I have a file with two sets of data divided by a blank line:
a 3
b 2
c 1
e 5
d 8
f 1
Is there a way to find the maximum value of the second column in each set and print the corresponding line with awk ? The result should be:
b 3
d 8
Thank you.
Could you please try following, written and tested based on your shown samples in GNU awk
.
awk '
!NF{
if(max!=""){ print arr[max],max }
max=""
}
{
max=( (max<$2) || (max=="") ? $2 : max )
arr[$2]=$1
}
END{
if(max!=""){ print arr[max],max }
}
' Input_file
Explanation: Adding detailed explanation for above.
awk ' ##Starting awk program from here.
!NF{ ##if NF is NULL then do following.
if(max!=""){ print arr[max],max } ##Checking if max is SET then print arr[max] and max.
max="" ##Nullifying max here.
}
{
max=( (max<$2) || (max=="") ? $2 : max ) ##Checking condition if max is greater than 2nd field then keep it as max or change max value as 2nd field.
arr[$2]=$1 ##Creating arr with 2nd field index and 1st field as value.
}
END{ ##Starting END block of this program from here.
if(max!=""){ print arr[max],max } ##Checking if max is SET then print arr[max] and max.
}
' Input_file ##mentioning Input_file name here.

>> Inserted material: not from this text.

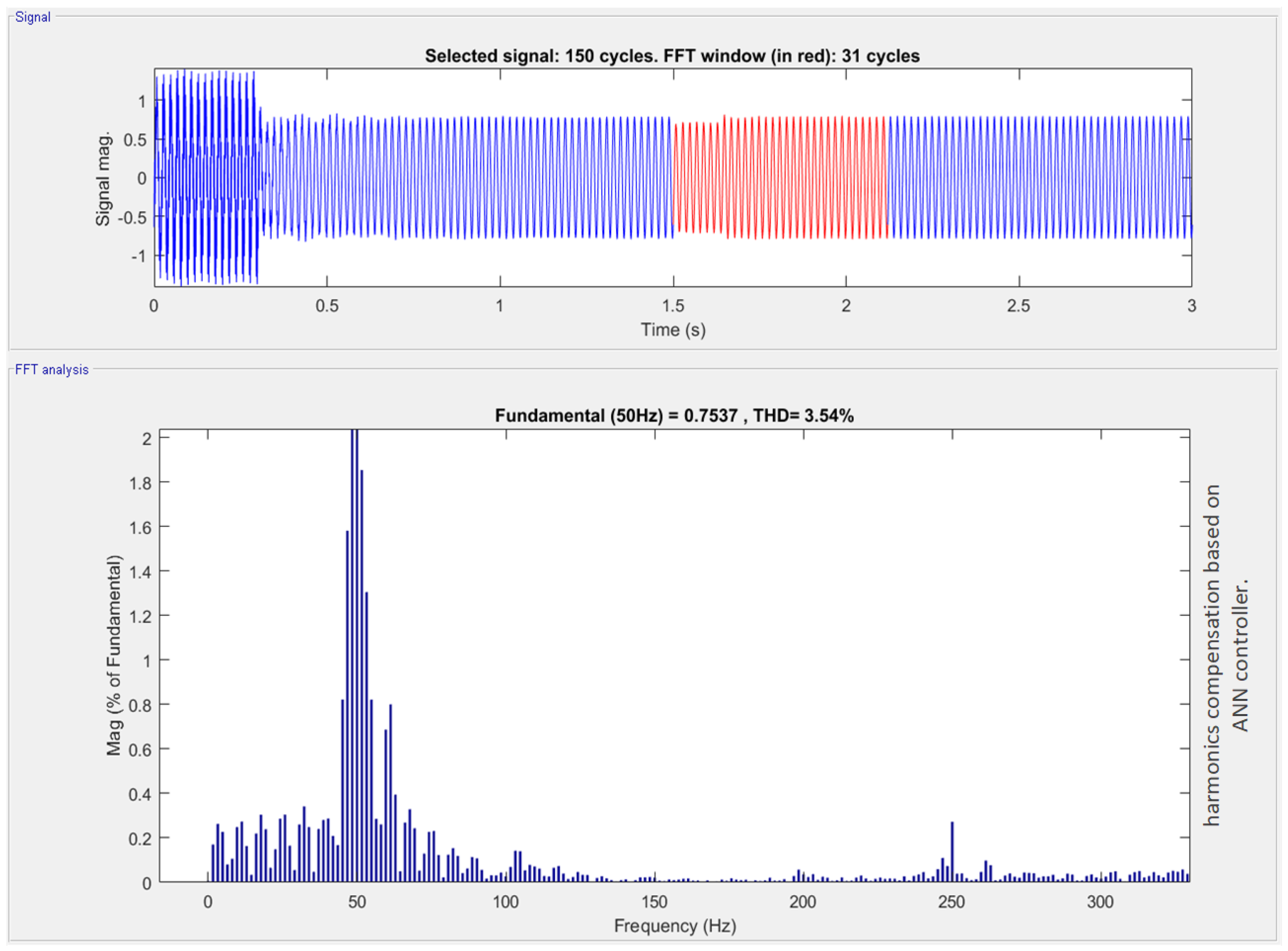Click the 250 Hz harmonic spike bar
Image resolution: width=1288 pixels, height=951 pixels.
tap(952, 851)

I get a syntax error pointing at: arr[$2]=$1
@RIXS, This is a tested solution, could you please copy/paste it properly(make sure
'
single quotes are also there forawk
code) and run it. Also in place of Input_file provide your file name which you want to process by it.Thank you for the comment, I put the code in a separeted awk script and it worked !! But I don't really understand what is going on
@RIXS, I have added detailed explanation for solution, in case of any queries let me know.